27 February, 2013

THE SYNTHETIC OF ASO ROCK


I think there is the need for us to take  a close look at the seat of Government in France, Great Britain and the United States of America, in comparison to our own, the Presidential Villa, which will refer to often, as Aso Rock in Abuja, to better understand the peculiarities or otherwise of the Nigerian political system.
Downing Street is the seat of the British Government. It was named after Sir George Downing (1623-1684). It is a street in the West End of London — West Minister — in short in central London.
Along the street, the British Foreign Ministry is located, the official residence and office of the British Prime Minister are also located there. It has been so since the time of Sir Robert Walpole (1721-1742).
Tourists go there often.
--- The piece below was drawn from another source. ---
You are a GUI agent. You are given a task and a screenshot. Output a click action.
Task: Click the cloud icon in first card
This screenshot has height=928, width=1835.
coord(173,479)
It belongs to the British people. Prime ministers often test their popularity or the acceptability of their policies, through the mood of those who gather often along that street.
The Elysee Palace in Paris has been the official residence of the president of France, since 1873. The palace is on the Rue du Faubourg Saint-Honore. It was built in 1718 and was once property of Madame de Pampadour. The landlord of the Palace is France and the first tenant was Louis XVIII, brother of King Louis XVI.
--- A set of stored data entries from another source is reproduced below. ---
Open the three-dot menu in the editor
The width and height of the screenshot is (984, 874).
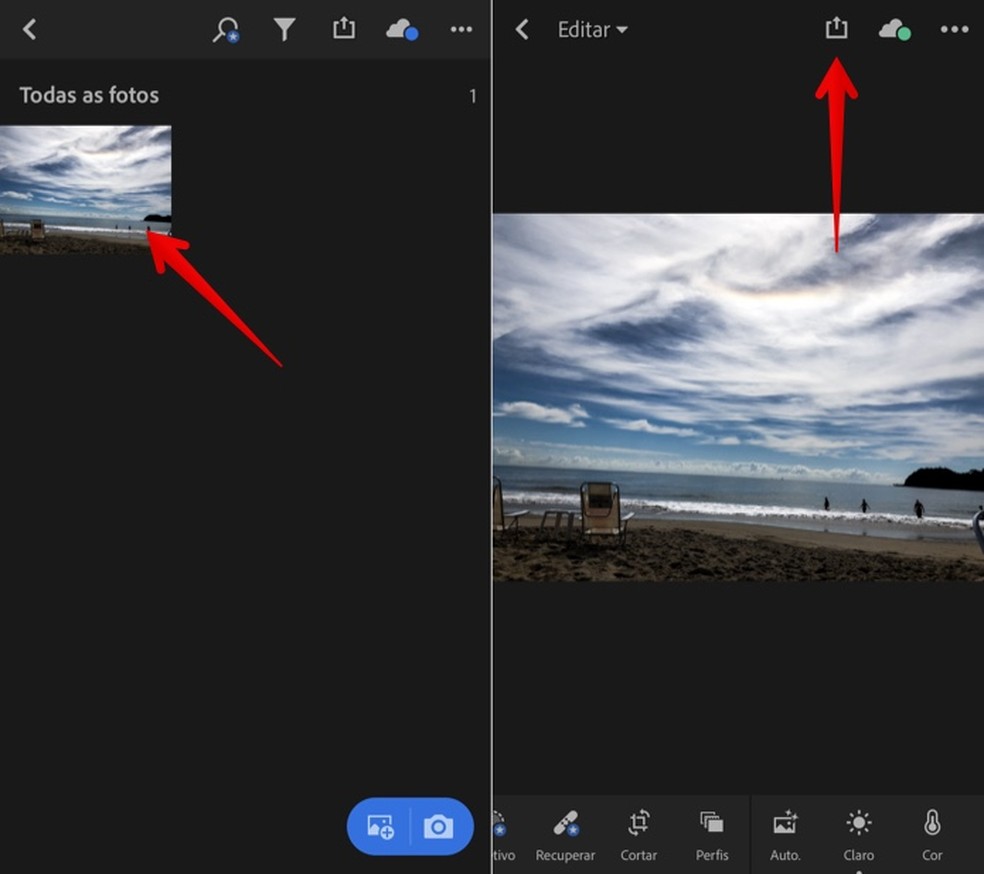point(955,30)
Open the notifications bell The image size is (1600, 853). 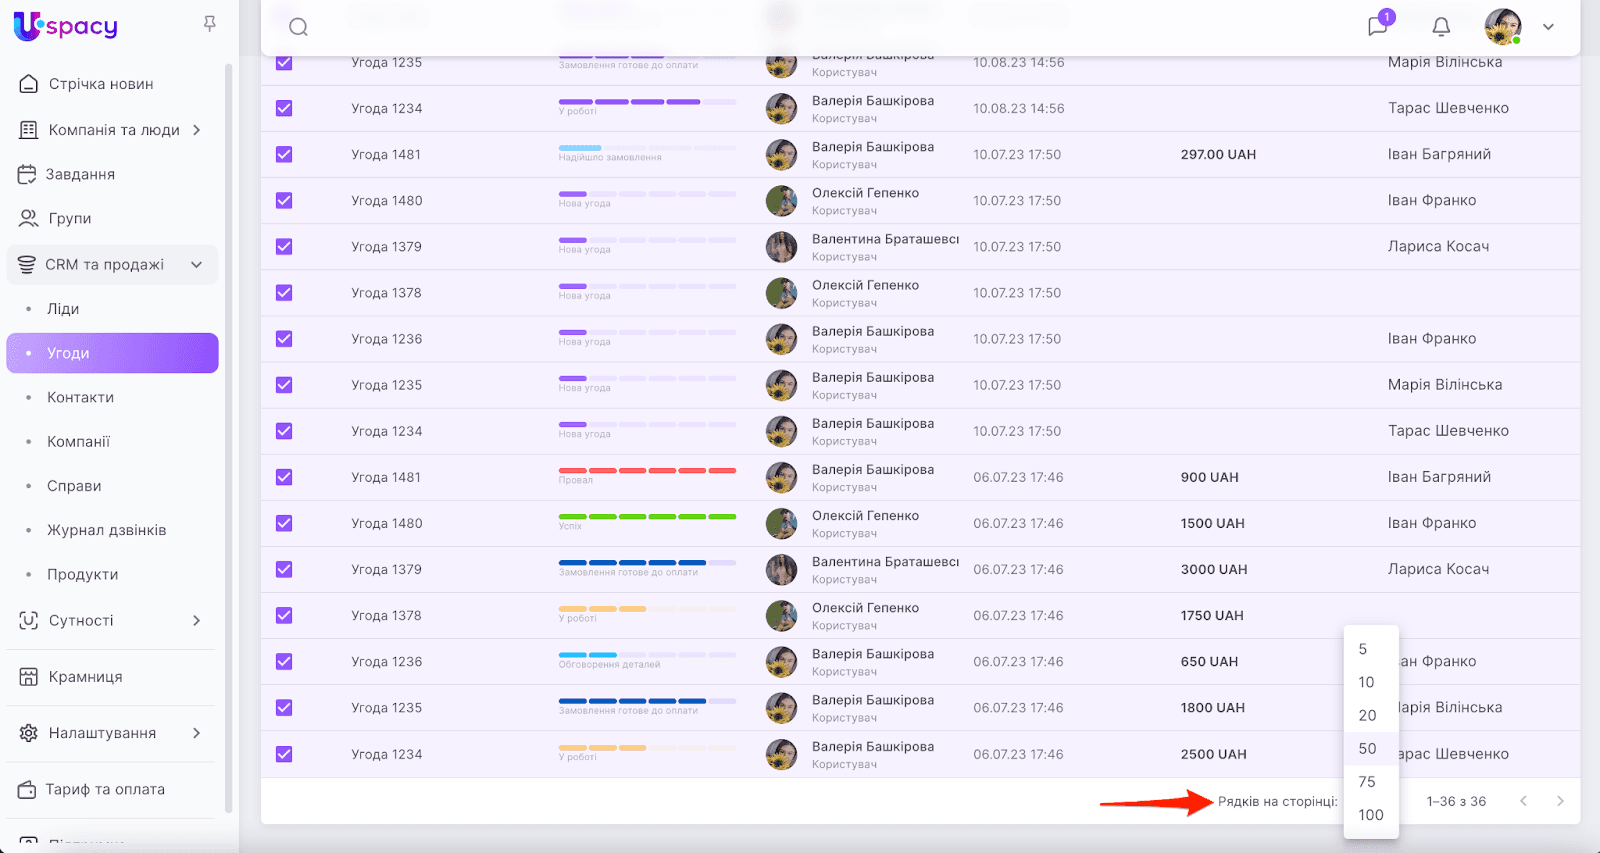1441,27
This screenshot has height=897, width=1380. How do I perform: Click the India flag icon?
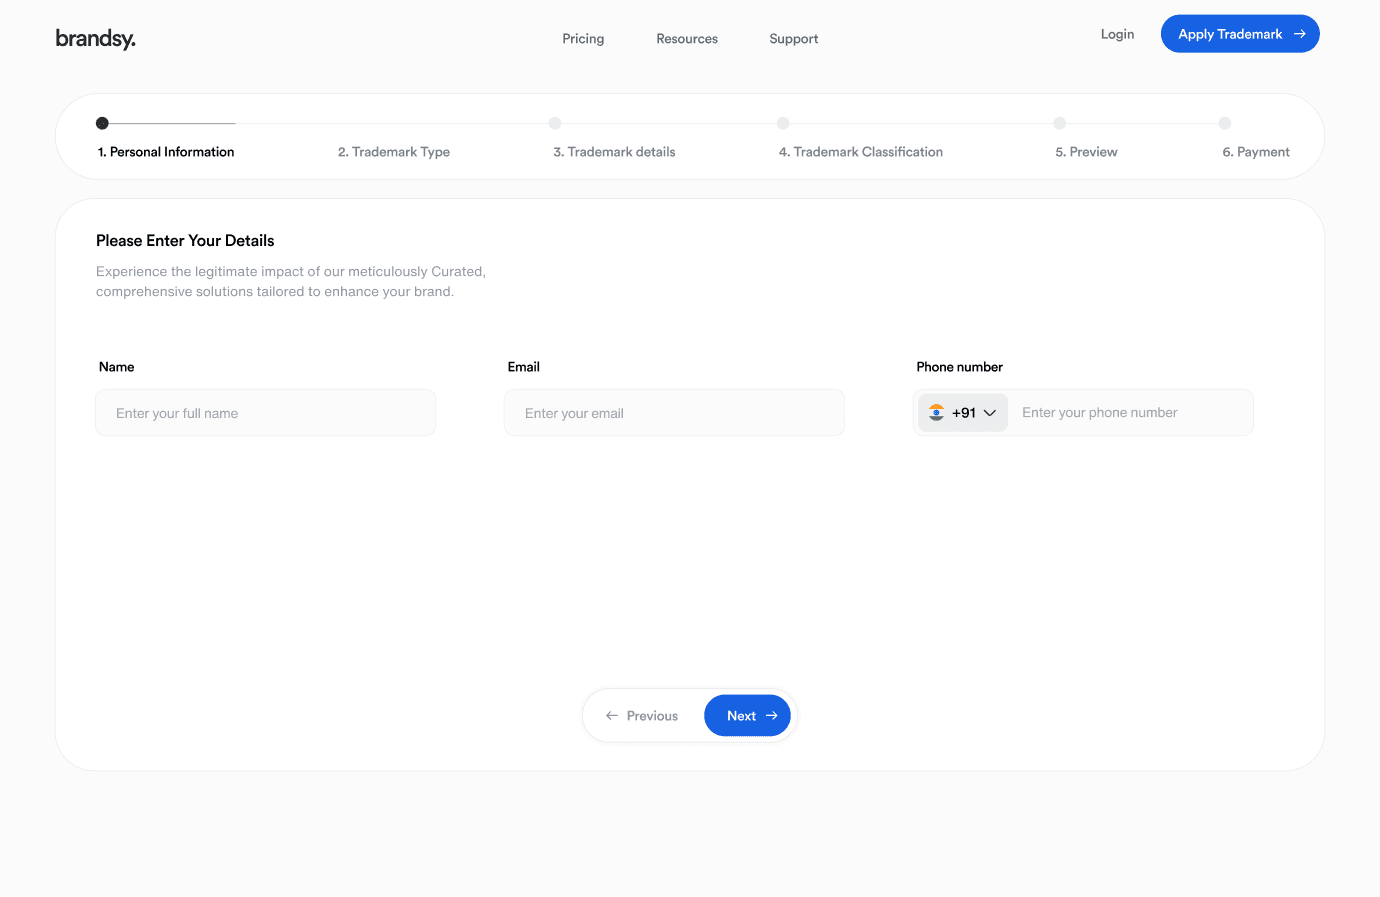coord(936,413)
General Charles De Gaulle (1890-1970) once said that Elysee Palace was the only barometer through which he guaged the heart of France.
Elysee Palace is a pride to every Frenchman. Pictures of the Palace form part of the architecture of France. If you get to Paris and you want to get to the Palace, just to view the place or photograph it, you will be welcome.
When the US government moved to the largely unfinished new capital at Washington, DC, in 1800, President John Adams and his wife Abigail entered with some trepidation into the executive mansion.
After the design competition had been won by Hoban, construction began in1792 and the original structure was built by 1800 at an estimated cost of $400,000.
When President Thomas Jefferson (who had submitted a lasting design) moved into the White House in 1801, he began energetically planning additions, but these were not finished until after the mansion was partly burnt by the British during the War of 1812. It was painted white for the first time under James Madison, filled with elegant French furniture by James Monroe and graced with indoor plumbing by Andrew Jackson and given the official designation ‘White House’ by Theodore Roosevelt.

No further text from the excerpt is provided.